Task details:
Please copy out the text on sugar and heart disease below, word for word and in full.

Source document:
- Opening Delimiter -

If the endothelial lining becomes damaged, all the well-known causes of heart disease problems become the new reality, creating the inflammatory swarm to the scene and creating the inflammatory disturbances that eventually leads to heart attack and stroke.
And then, of course, excessive sugar consumption can also cause weight gain.
- And that makes it worse, because weight gain, combined with sustained high insulin levels, can lead to insulin resistance and Type 2 Diabetes—which is a highly researched and by now, the well-known established risk for heart disease.
- Beware of high fructose corn syrup
High-fructose corn syrup is a common sweetener in sodas and fruit-flavored drinks. As its use has increased, so have levels of obesity and related health problems.
Most of the sugar you eat is “hidden,” usually under the guise of high fructose corn syrup. This corn-based sweetener is used in thousands of foods, from ketchup and tomato sauce to soft drinks and crackers. Read the labels! (Glycemic Index is often listed as GI)
- Do everything you can to avoid foods containing this sweetener.
Instead: Use natural sweeteners.

- Closing Delimiter -

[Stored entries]
- Opening Delimiter -

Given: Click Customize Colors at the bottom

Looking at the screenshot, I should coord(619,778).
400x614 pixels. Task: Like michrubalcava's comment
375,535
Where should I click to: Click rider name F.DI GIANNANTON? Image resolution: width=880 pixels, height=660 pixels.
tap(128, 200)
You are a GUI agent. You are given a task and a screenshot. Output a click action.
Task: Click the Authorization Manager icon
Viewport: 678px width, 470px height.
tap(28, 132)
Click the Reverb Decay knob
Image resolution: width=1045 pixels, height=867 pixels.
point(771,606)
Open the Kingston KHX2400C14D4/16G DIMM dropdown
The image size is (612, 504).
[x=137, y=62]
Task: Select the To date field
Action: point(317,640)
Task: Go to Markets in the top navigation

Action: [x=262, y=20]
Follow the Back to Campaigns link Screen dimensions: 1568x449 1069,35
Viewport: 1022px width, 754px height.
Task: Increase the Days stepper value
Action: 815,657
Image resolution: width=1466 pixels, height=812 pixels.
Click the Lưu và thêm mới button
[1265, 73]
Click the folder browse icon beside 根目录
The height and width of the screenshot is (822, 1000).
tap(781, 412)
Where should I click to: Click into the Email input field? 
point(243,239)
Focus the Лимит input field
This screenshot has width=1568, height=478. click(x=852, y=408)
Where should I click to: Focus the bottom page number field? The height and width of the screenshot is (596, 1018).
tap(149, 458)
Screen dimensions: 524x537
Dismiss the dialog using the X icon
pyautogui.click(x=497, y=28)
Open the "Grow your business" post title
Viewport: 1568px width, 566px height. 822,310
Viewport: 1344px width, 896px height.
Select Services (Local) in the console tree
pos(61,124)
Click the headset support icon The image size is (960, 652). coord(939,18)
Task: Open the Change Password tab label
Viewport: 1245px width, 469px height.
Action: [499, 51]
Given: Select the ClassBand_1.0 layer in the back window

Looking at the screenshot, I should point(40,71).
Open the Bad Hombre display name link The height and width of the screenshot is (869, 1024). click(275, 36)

- Closing Delimiter -

Solution to the exercise:
If the endothelial lining becomes damaged, all the well-known causes of heart disease problems become the new reality, creating the inflammatory swarm to the scene and creating the inflammatory disturbances that eventually leads to heart attack and stroke.
And then, of course, excessive sugar consumption can also cause weight gain.
- And that makes it worse, because weight gain, combined with sustained high insulin levels, can lead to insulin resistance and Type 2 Diabetes—which is a highly researched and by now, the well-known established risk for heart disease.
- Beware of high fructose corn syrup
High-fructose corn syrup is a common sweetener in sodas and fruit-flavored drinks. As its use has increased, so have levels of obesity and related health problems.
Most of the sugar you eat is “hidden,” usually under the guise of high fructose corn syrup. This corn-based sweetener is used in thousands of foods, from ketchup and tomato sauce to soft drinks and crackers. Read the labels! (Glycemic Index is often listed as GI)
- Do everything you can to avoid foods containing this sweetener.
Instead: Use natural sweeteners.